Generate Healthcare Synthetic Data in Python
Healthcare data is among the most sensitive in existence — HIPAA, GDPR, and a dozen other regulations govern who can access real patient records. Yet developers building EHR systems, researchers training clinical ML models, and teams building healthcare analytics tools all need realistic patient data that behaves like the real thing. Misata generates fully synthetic healthcare data: patients with statistically accurate blood type distributions, doctors with realistic specialty assignments, and appointments with realistic no-show rates and duration distributions.
No real patient records are ever used or exposed. Every name, date of birth, and diagnosis is generated from statistical priors — realistic enough to power your analytics queries, safe enough to share in any environment.
import misata
tables = misata.generate("A hospital with 500 patients and 50 doctors", rows=500, seed=42)
print(list(tables.keys())) # ['doctors', 'patients', 'appointments']
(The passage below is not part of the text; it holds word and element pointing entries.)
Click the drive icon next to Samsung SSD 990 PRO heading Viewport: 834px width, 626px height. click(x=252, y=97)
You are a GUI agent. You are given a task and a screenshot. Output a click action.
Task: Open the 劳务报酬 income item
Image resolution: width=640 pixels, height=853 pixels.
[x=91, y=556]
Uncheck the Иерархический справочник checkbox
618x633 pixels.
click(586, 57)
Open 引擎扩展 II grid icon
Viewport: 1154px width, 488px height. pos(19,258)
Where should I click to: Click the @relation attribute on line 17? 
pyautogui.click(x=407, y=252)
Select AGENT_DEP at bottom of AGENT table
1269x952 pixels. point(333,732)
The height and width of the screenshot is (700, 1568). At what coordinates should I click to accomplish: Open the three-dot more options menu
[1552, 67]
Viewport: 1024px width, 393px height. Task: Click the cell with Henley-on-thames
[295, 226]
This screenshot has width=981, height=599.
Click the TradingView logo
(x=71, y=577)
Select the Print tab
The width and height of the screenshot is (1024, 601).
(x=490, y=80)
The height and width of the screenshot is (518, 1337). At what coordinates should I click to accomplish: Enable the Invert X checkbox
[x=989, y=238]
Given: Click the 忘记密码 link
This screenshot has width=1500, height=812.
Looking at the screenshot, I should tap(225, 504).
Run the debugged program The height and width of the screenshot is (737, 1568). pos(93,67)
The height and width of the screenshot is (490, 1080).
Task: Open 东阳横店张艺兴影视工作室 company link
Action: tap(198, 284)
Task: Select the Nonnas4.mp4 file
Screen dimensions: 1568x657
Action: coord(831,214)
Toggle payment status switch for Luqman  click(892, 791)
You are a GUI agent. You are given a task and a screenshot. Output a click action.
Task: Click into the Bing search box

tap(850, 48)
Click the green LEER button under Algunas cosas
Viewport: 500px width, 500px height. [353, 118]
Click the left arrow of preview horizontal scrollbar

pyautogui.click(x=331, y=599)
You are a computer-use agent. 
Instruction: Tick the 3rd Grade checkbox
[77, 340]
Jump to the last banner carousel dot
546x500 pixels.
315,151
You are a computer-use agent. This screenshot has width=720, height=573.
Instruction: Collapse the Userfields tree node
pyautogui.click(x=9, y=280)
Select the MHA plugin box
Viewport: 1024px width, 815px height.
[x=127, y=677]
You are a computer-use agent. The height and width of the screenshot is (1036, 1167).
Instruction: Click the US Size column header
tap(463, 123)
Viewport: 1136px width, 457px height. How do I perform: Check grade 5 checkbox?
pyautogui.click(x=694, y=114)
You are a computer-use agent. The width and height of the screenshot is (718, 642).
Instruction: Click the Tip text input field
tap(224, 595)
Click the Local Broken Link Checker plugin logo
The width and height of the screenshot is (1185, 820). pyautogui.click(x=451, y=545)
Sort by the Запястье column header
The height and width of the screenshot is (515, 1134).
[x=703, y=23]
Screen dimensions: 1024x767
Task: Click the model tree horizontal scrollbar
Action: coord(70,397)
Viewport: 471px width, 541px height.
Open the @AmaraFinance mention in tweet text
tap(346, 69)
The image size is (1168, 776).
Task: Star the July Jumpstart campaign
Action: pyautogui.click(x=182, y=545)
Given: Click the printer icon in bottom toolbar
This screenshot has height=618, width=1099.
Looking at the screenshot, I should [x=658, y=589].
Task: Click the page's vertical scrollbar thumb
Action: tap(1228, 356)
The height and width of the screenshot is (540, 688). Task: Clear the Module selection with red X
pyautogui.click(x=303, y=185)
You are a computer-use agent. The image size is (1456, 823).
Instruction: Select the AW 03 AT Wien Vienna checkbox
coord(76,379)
print(tables["patients"][["blood_type", "diagnosis"]].head())
What Misata generates
Three tables: doctors, patients, and appointments. Appointments reference both a patient and a doctor, enforcing complete referential integrity. Patient demographics match real-world chronic care population distributions.
Tables and columns
| Table | Key columns |
|---|---|
doctors |
doctor_id, name, specialty, department, years_experience, rating |
patients |
patient_id, name, date_of_birth, blood_type, gender, diagnosis, insurance_provider |
appointments |
appointment_id, patient_id, doctor_id, scheduled_at, duration_minutes, status, notes |
Realistic distributions
- Blood types match real ABO/Rh frequencies: O+ 37.4%, A+ 35.7%, B+ 8.5%, AB+ 3.4%, and negative variants — not uniform random
- Patient ages are centered on chronic-care population (μ=52, σ=18) — not uniformly distributed from 0–100
- No-show rate is ~15%, matching published hospital no-show statistics
- Doctor specialties drawn from realistic distribution: internal medicine, cardiology, orthopedics, general surgery, pediatrics, and more
- Appointment duration lognormal with median ~25 minutes — shorter for follow-ups, longer for new patient visits
Quick start
import misata
tables = misata.generate("A hospital with 500 patients and 50 doctors", rows=500, seed=42)
# Blood type distribution matches real ABO/Rh frequencies
print(tables["patients"]["blood_type"].value_counts(normalize=True).head())
# O+ 0.374
# A+ 0.357
# B+ 0.085
# ...
# Appointment status breakdown
print(tables["appointments"]["status"].value_counts())
# completed 0.72
# no_show 0.15
# cancelled 0.08
# scheduled 0.05
Common use cases
- EHR system development — populate a test database with patients, appointments, and doctor schedules before your healthcare app goes live
- Clinical ML model training — generate training data for readmission prediction, no-show prediction, or diagnosis classification with realistic demographic distributions
- Healthcare analytics dashboards — build utilization reports, specialty throughput charts, and appointment funnel analyses on realistic data
- HIPAA-compliant data sharing — replace real patient exports with statistically equivalent synthetic data for vendor integration testing
- Appointment scheduling algorithm testing — validate your optimization logic against thousands of appointments across multiple specialties
- Medical billing integration testing — generate complete patient-appointment-billing pipelines without exposing real insurance information
Advanced: patient volume curves
Model seasonal appointment patterns — flu season spikes, elective surgery drops in summer:
tables = misata.generate(
"Hospital with 2k patients — flu season surge November through February, "
"elective surgery dip in August, steady growth overall",
rows=2000,
seed=42,
)
# Monthly appointment volume follows the seasonal pattern
import pandas as pd
appts = tables["appointments"].copy()
appts["month"] = pd.to_datetime(appts["scheduled_at"]).dt.month
print(appts.groupby("month").size())
Advanced: locale-aware generation
# Indian hospital — Indian names, regional diagnoses, INR billing
tables = misata.generate("Indian multi-specialty hospital with 1k patients", rows=1000)
# German clinic — German names, German insurance providers
tables = misata.generate("German private clinic with 300 patients", rows=300)
Advanced: quality-guaranteed generation
tables = misata.generate(
"Hospital with 1000 patients",
min_quality_score=85,
smart_correlations=True, # auto-correlates age↔diagnosis frequency
rows=1000,
seed=42,
)
HIPAA-safe by design
All patient data is generated, never sampled from real records:
- Names are generated from locale-appropriate name distributions
- Dates of birth are statistically derived, not from real people
- Diagnoses are drawn from ICD-10 category distributions, not real patient charts
- Insurance provider names are synthetic
Safe for development, staging, ML training, and vendor demos without a BAA or privacy review.